Mais à 5 heures du soir, Fatima nous disait : "C'est tout, ils arrivent, il faut partir." On avait envie de filmer un superbe coucher de soleil, mais c'était comme ça - on sautait dans la voiture et on démarrait à toute vitesse.

On ne réalisait pas clairement ce qui se passait ; encore plus la nuit, des missions très difficiles et risquées. On n'avait pas vraiment conscience des risques ; on suivait simplement notre héroïne. "Actuellement nous nous trouvons dans le secteur le plus criminel du Pakistan, où tout est contrôlé par la mafia ; en fait, il peut nous arriver n'importe quoi," nous disait-on. "Restez-là les gars, pendant qu'on parle à la police !" On se retrouvait dans une rue sombre où les habitants n'avaient encore jamais vu de Blancs. Des gosses nous entouraient ; tous ces gens bizarres qui sortaient, les motards qui nous croisaient. On n'avait aucune idée de ce qui pouvait arriver. Heureusement, tout s'est bien passé.

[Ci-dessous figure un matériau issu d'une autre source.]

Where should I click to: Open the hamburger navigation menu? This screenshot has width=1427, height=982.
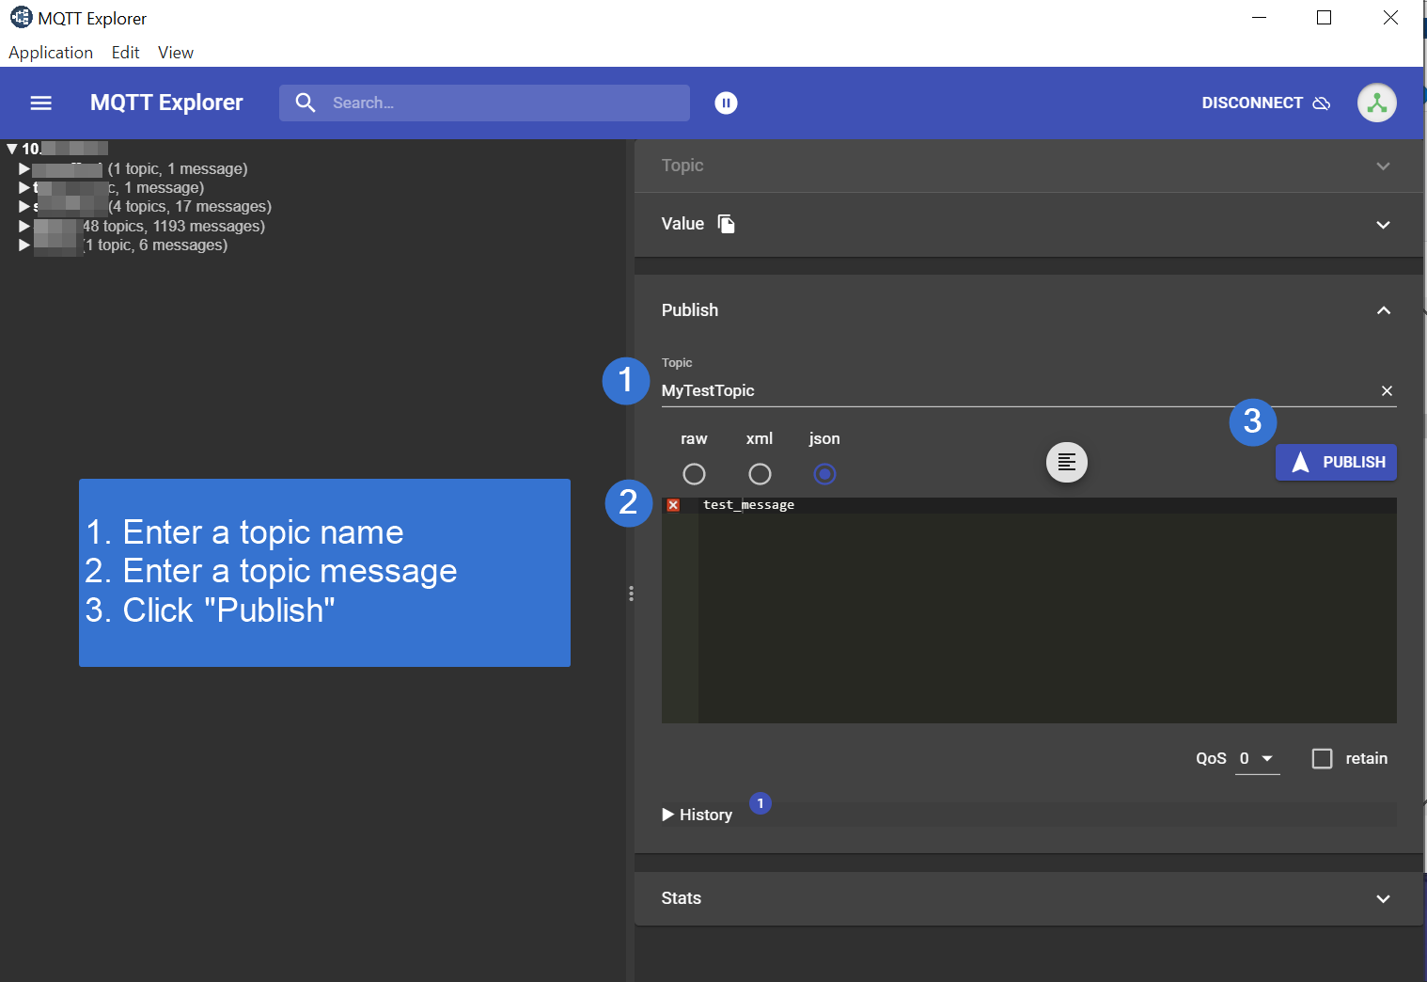tap(40, 103)
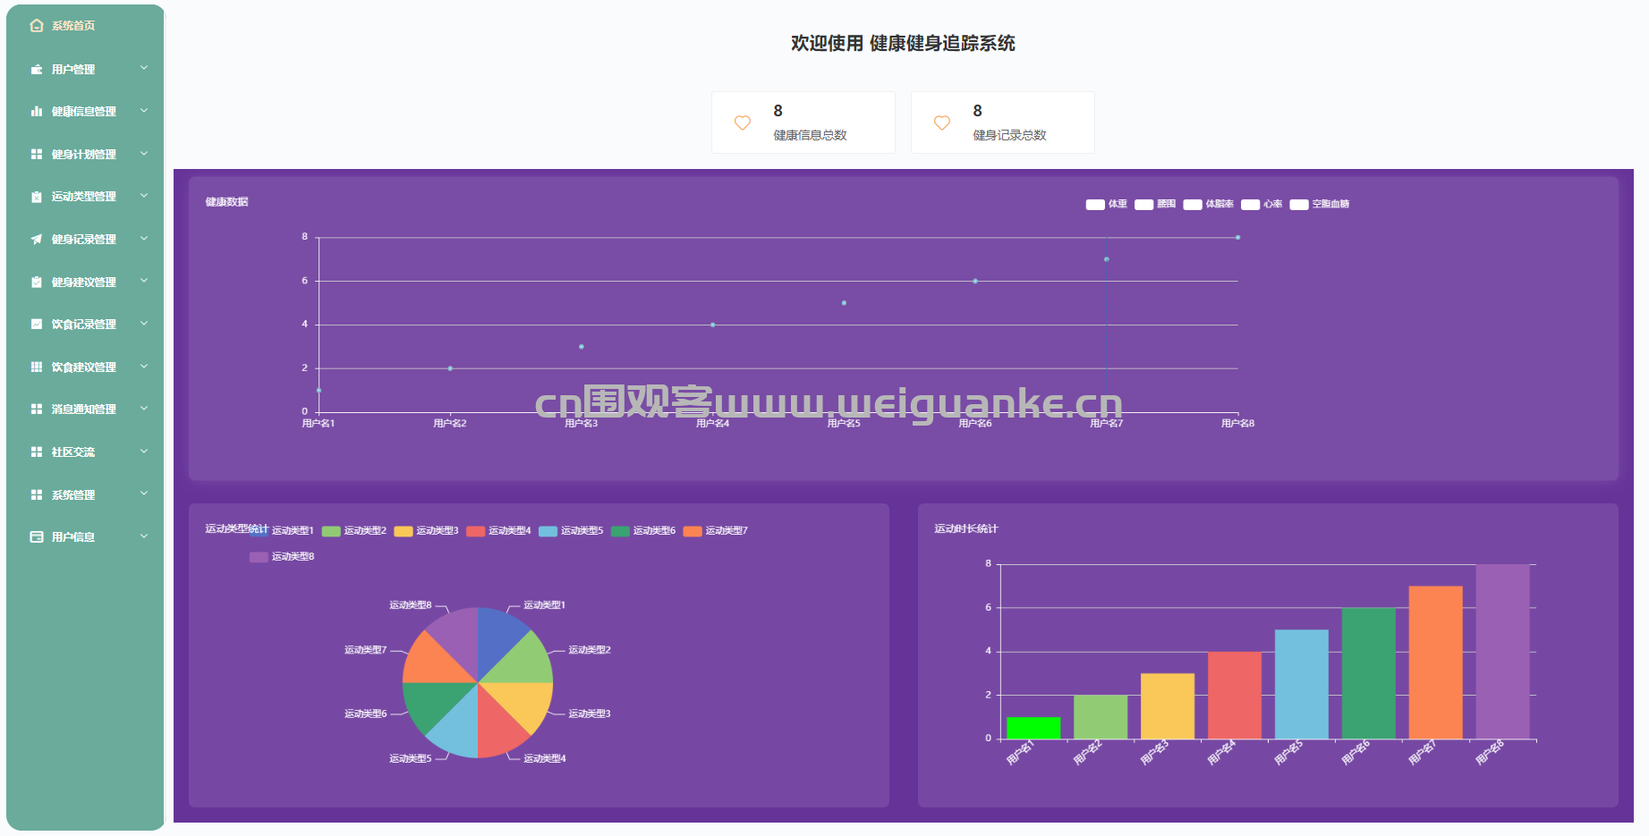Click the 健康信息管理 chart icon
Image resolution: width=1649 pixels, height=836 pixels.
36,111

G.M. : Tu as qualifié une fois les finalistes du Prix Aurora de "saints modernes." Qu'est-ce qui les rend à part ?

A.L. : Ils sont tous très différents. Le Père Bernard, par exemple. Un jeune homme, diplômé en théologie. Il a été envoyé en République Centrafricaine, où il s'est retrouvé dans des situations terribles et ses qualités incroyables ont fait merveille. Il n'était pas obligé de faire ce qu'il a fait, il n'était pas obligé de cacher des musulmans - personne ne le lui aurait reproché. Et puis il y a des gens comme Doctor Tom, qui a fait le choix de vivre en ermite au service des gens. Il est tout d'abord parti au Kenya, mais il a trouvé ça trop facile, trop pépère, alors il est allé plus loin, au Soudan, avec les bombardements aériens.

Tom Catena a découvert ce qu'il cherchait - l'endroit qui avait le plus besoin de lui. Cet homme est sans doute un saint.

Il est très croyant et porte sa croix. La majorité des finalistes sont comme ça - Syeda et Marguerite aussi - tous portent leur croix.

GM : En quoi ta rencontre avec ces personnes a changé le cours de ta vie ?                                  

A.L. Ils n’ont pas changé ma vie, mais ils ont changé quelque chose en moi. Si vous restez cloisonné dans votre petit monde russe, il est très facile de se désillusionner. La situation en Russie est difficile, encore plus quand on est journaliste. Vous vous sentez inutile dans votre travail journalistique. Mais ces personnes sont dans une situation un million de fois plus difficile. La pression qu’ils endurent et les risques qu’ils prennent sont incomparables. Or, tout cela ne les a pas brisés. Ils ont continué à se battre et ils ont gagné. Cela me donne de l’espoir. Tu réalises que tout devient possible, aussi longtemps que tu crois et que tu ne désespères pas.

 L’idéal qui réunit tous les finalistes est leur foi en la victoire et en ceux qui les entourent. Ils croient qu’il y a une part de bonté partout. Chaque fois que je perds espoir, je me souviens de Maggy, Tom et de tous et je me rends compte que je n’ai pas le droit de perdre foi en l’humanité.